MPs tried to physically prevent the vote being called
The opposition parties which dominate the chamber impeached Mr Roh by a vote of 193 to 2, suspending his powers pending a Constitutional Court ruling.
Scuffles broke out before the vote as security guards ended protests by MPs loyal to Mr Roh, dragging them outside.
The vote looked set to spark a period of mounting political uncertainty.
WHAT HAPPENS NEXT?
President Roh's powers suspended
Case decided by Constitutional Court, could take six months
PM Goh Kun becomes acting head of state
15 April National Assembly elections to go ahead
The impeachment is the culmination of a row between Mr Roh and the opposition-controlled National Assembly. Analysts say the charges against Mr Roh were relatively minor, and the stand-off has more to do with jockeying for the 15 April general elections.
Looking relaxed and smiling, Mr Roh confirmed that his impeachment would be formalised later on Friday but added that he believed the court would throw it out.
Prime Minister Goh Kun, who becomes acting head of state for an interval which could last up to six months, called an emergency cabinet meeting.
Legislators had been occupying the parliamentary rostrum for three days when Speaker Park Kwan-yong arrived with the guards who proceeded to remove them one by one, clearing the path for the vote to be called.
"You asked for it," the speaker said as supporters of President Roh shouted and wept at the unprecedented impeachment, some crying "stop the coup".
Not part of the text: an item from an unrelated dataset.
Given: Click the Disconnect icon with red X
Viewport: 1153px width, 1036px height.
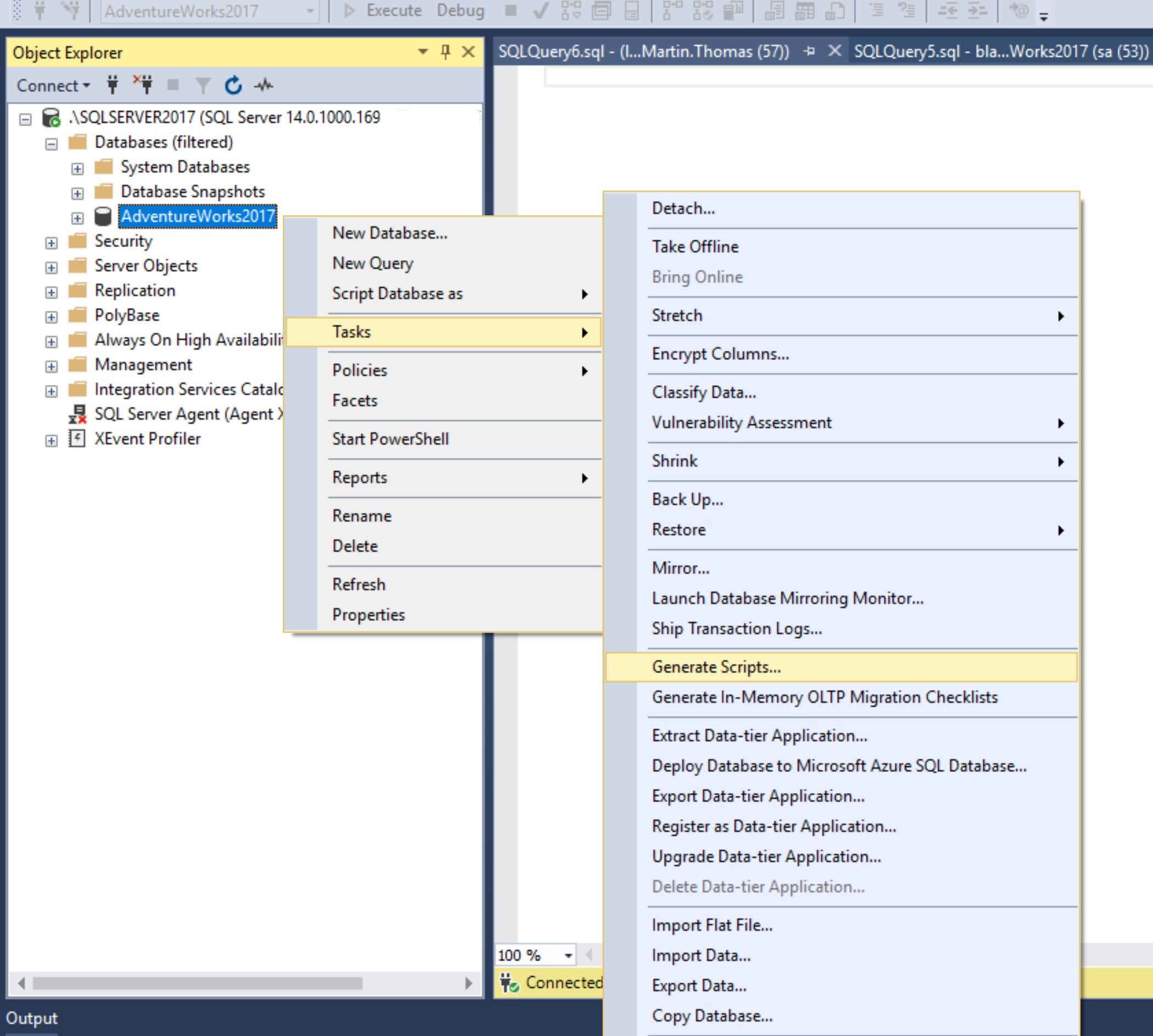Looking at the screenshot, I should pyautogui.click(x=143, y=85).
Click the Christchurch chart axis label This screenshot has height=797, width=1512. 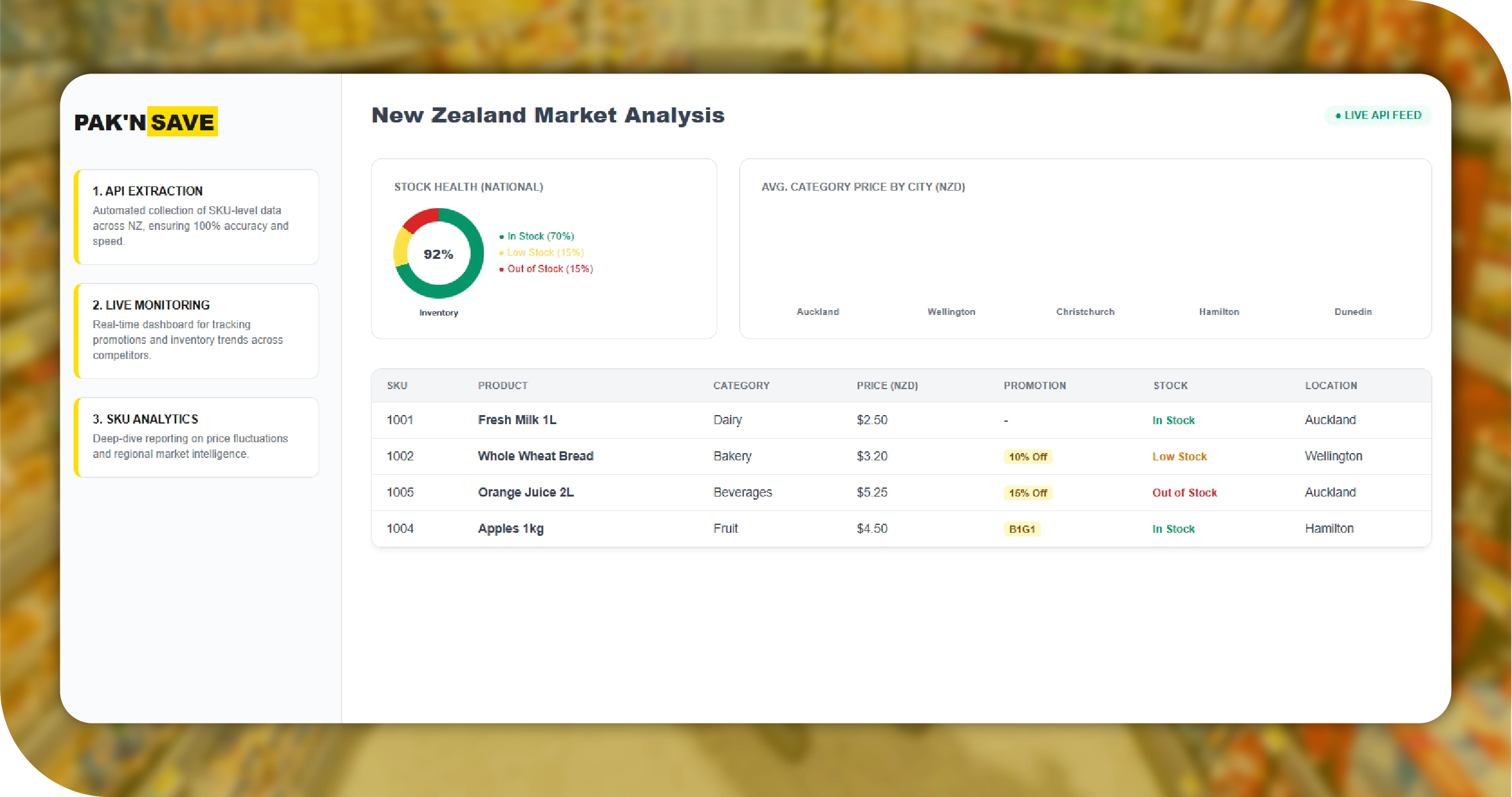pyautogui.click(x=1085, y=312)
The main charge against Mr Roh is that he violating his neutrality as president by publicly supporting the new Uri Party.
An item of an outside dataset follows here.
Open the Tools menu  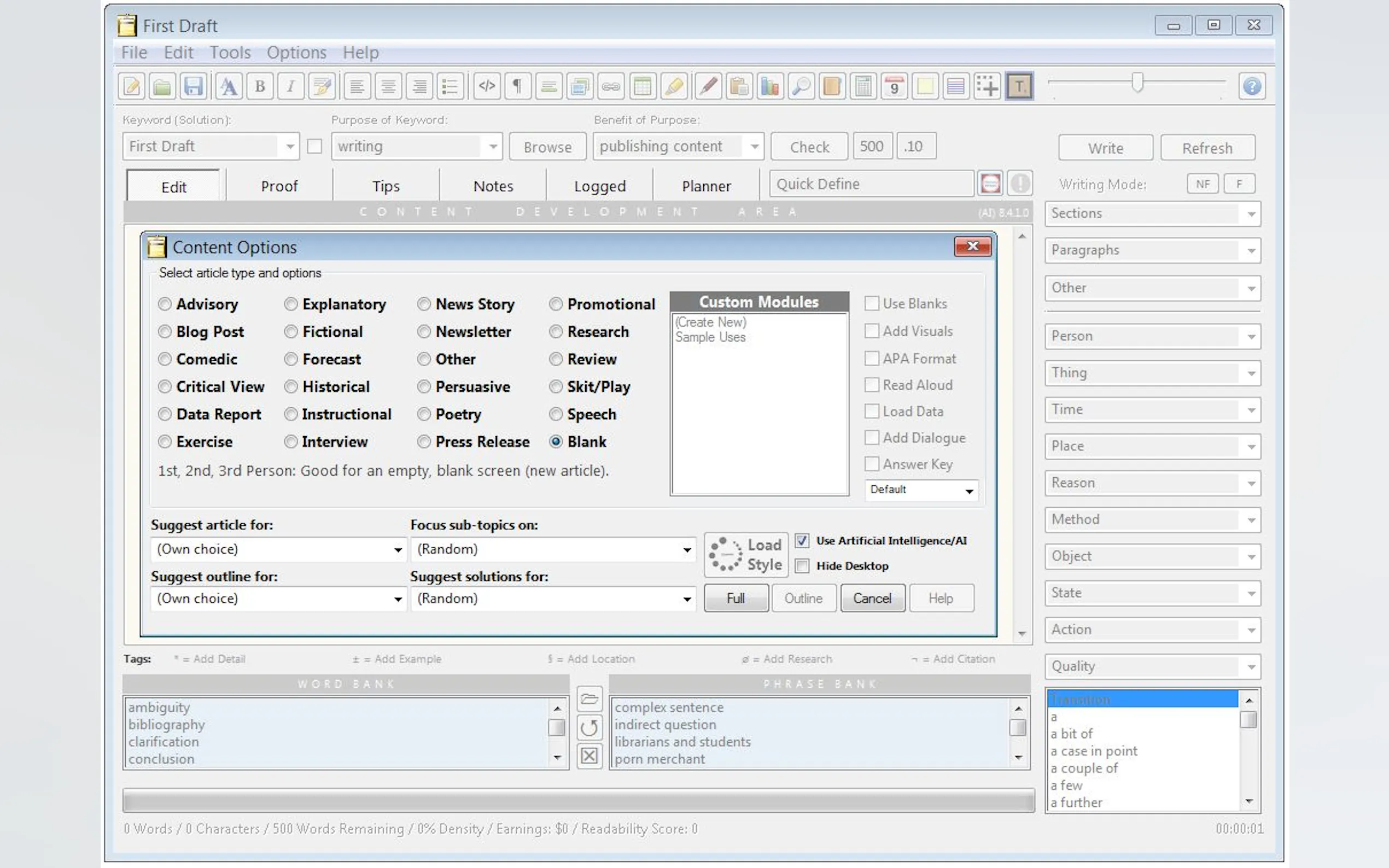(x=230, y=53)
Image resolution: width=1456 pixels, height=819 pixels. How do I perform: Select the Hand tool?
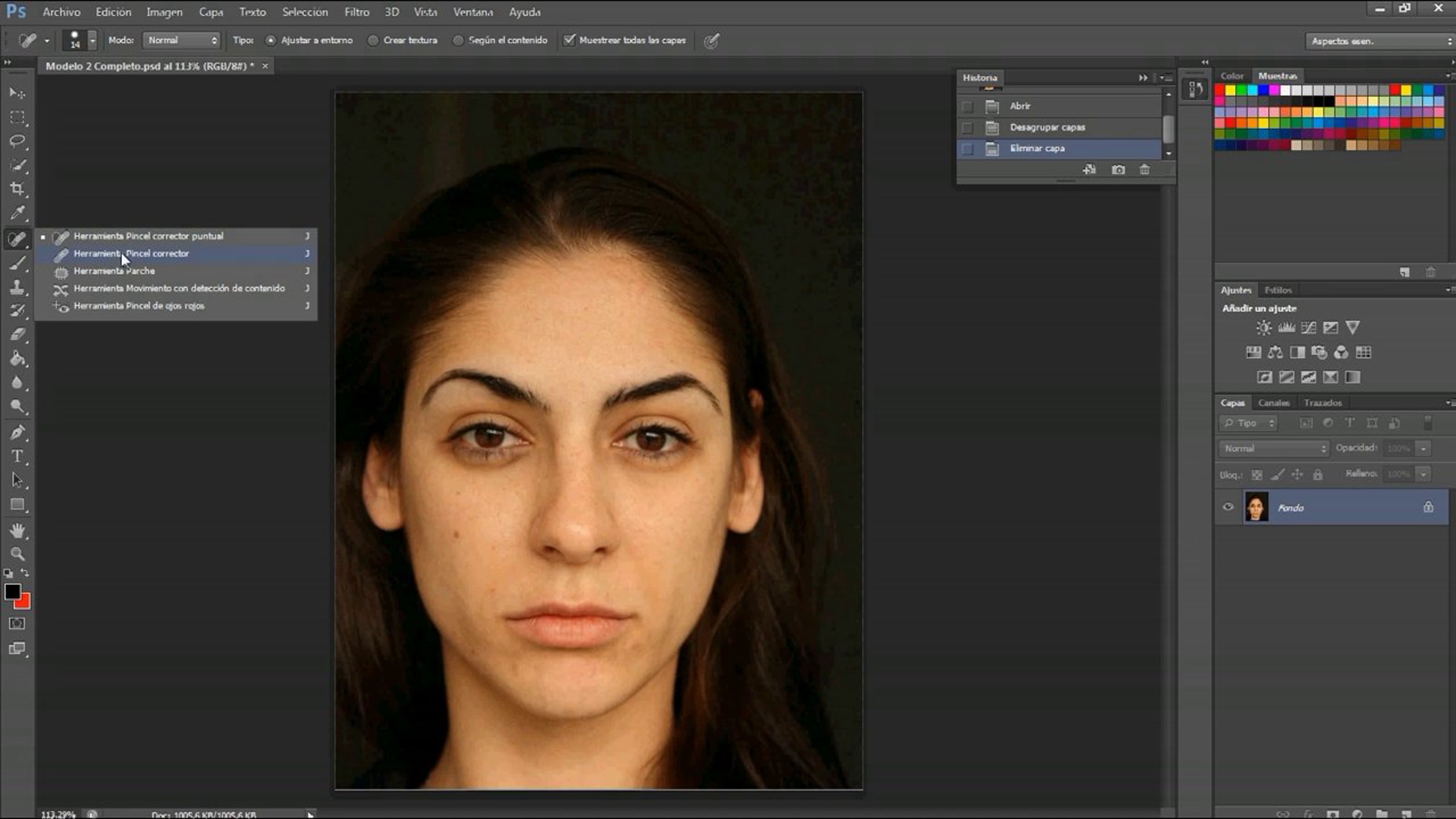(18, 531)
But analysts say the opposition's real reason for acting is it fears losing seats to the Uri party in next month's elections.
Breach of rules
Before the session began, the president tried to defuse the crisis by apologising. But this was rejected by the party behind the impeachment move, the Millennium Democratic Party (MDP), which had once backed him.
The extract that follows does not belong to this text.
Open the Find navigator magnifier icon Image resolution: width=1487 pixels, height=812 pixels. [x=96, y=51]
"Regardless of which side is wrong, I offer my sincere apology for the situation in which the political confrontation has led to an impeachment move against me," Mr Roh said.
The MDP was joined by the largest opposition party, the Grand National Party (GNP), in the impeachment vote, which needed two thirds approval in the National Assembly, or 181 votes.
"It was a nation-saving decision to impeach President
Roh, who has caused chaos in state affairs and is tainted by corruption scandals," commented the GNP's Eun Jin-soo.
The impeachment now goes to the Constitutional Court where six out of the court's nine judges will have to back the measure for it to be approved.
IMPEACHMENT BILL'S CHARGES:
Roh "breached election rules" by calling for support for Uri party
Aides "involved in corruption scandals"
Economy's poor growth
The president's powers are suspended until the constitutional court's ruling, which could take up to six months.
Mr Roh came to office last year promising to clean up corrupt links between government and big business.
But he has been severely weakened by allegations that his closest aides and family members took up to $10m in illegal election funds from businessmen.
However, opposition aides are accused of having taken even more money, and Mr Roh said earlier this year that he would resign if his camp was found to have taken more than a tenth of the illegal funds raised by the opposition.